INPUT RECORDS —
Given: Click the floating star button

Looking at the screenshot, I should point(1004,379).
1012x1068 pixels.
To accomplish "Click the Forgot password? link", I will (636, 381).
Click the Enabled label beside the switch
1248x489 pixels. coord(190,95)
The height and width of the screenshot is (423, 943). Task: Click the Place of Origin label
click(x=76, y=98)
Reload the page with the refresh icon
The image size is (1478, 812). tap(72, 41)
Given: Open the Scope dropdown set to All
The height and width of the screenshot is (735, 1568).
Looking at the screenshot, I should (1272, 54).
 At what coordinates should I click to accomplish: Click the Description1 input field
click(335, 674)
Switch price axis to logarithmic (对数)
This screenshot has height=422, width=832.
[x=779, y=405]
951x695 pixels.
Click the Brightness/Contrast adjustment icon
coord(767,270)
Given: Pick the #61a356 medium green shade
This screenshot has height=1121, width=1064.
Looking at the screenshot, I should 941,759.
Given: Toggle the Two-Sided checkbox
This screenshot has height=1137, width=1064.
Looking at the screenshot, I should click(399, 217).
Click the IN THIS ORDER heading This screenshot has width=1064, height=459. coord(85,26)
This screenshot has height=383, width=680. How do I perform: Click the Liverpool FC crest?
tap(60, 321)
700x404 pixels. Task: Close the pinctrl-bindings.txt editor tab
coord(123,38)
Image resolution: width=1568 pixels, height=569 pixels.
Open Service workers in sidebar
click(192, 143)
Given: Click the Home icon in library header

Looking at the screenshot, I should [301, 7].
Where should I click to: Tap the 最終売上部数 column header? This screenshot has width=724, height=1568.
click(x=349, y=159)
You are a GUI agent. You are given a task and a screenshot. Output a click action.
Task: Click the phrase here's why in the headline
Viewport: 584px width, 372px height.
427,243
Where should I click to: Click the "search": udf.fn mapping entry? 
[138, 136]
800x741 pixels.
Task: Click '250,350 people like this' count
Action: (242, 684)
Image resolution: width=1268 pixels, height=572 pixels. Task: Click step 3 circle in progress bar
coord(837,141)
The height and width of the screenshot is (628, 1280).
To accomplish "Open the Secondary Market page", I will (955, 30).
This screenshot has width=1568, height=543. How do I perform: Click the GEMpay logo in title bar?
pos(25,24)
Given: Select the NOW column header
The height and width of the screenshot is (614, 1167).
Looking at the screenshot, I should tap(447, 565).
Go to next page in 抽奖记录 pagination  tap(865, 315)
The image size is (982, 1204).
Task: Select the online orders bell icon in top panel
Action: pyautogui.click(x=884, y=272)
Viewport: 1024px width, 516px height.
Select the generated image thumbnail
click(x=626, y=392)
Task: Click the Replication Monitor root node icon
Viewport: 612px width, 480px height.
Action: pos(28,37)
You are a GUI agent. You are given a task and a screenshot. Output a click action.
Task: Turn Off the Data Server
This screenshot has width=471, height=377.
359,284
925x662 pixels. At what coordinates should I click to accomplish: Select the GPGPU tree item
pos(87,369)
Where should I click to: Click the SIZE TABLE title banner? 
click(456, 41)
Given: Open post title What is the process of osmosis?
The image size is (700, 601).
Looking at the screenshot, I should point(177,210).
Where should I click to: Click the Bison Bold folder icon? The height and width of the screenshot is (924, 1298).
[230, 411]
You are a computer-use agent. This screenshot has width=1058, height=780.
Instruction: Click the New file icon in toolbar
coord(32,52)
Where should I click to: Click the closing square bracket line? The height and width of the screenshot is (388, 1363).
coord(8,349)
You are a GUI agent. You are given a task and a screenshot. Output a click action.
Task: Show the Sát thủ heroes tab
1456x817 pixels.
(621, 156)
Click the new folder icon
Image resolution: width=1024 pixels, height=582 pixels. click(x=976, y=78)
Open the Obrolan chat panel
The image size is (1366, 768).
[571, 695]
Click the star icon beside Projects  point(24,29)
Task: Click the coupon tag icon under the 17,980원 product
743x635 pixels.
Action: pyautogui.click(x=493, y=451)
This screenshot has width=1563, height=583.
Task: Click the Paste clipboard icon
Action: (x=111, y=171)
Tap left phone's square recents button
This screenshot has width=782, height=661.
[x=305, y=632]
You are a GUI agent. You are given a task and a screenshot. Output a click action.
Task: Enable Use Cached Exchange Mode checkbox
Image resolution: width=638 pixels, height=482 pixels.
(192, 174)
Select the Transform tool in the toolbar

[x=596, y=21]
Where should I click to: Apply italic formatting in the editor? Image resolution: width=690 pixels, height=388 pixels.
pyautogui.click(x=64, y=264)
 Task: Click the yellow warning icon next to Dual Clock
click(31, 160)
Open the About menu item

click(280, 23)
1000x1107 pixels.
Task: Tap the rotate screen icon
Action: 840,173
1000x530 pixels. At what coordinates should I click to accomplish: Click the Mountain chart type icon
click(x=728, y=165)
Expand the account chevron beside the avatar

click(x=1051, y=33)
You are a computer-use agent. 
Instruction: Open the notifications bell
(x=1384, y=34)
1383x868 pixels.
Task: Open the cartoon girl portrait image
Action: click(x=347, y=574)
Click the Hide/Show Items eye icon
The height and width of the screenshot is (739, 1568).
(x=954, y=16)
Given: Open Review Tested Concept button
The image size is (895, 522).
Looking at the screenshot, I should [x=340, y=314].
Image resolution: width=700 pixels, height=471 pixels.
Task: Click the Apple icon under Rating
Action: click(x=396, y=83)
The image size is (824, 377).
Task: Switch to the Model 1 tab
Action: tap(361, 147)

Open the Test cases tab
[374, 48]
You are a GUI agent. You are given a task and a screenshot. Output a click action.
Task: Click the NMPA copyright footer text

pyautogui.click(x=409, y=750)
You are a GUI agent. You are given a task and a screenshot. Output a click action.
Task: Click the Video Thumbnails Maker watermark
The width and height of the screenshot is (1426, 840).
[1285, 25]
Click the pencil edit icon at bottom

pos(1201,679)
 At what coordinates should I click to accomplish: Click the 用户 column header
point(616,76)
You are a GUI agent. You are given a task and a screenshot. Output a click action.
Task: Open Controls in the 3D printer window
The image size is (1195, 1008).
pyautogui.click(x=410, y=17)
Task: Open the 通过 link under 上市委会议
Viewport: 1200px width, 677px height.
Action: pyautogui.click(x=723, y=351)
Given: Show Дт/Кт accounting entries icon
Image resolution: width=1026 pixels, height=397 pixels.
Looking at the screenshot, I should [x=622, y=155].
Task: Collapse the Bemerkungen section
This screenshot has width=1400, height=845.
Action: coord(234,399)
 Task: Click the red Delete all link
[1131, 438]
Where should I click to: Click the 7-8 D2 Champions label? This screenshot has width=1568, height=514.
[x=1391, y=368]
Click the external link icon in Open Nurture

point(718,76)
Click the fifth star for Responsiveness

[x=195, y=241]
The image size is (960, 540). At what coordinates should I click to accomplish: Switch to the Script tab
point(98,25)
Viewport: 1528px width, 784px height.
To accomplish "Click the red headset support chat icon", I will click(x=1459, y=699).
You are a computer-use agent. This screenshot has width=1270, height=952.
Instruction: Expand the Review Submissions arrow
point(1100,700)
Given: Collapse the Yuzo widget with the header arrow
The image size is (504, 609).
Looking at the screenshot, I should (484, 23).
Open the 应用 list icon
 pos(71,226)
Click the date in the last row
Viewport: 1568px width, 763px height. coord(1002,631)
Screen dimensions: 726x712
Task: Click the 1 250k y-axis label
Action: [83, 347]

TASK PROMPT —
List each line in the items above that contains the string "Instruction". Case matters.

TASK SOLUTION —
Instruction: Click the New file icon in toolbar
Instruction: Open the notifications bell
Instruction: Expand the Review Submissions arrow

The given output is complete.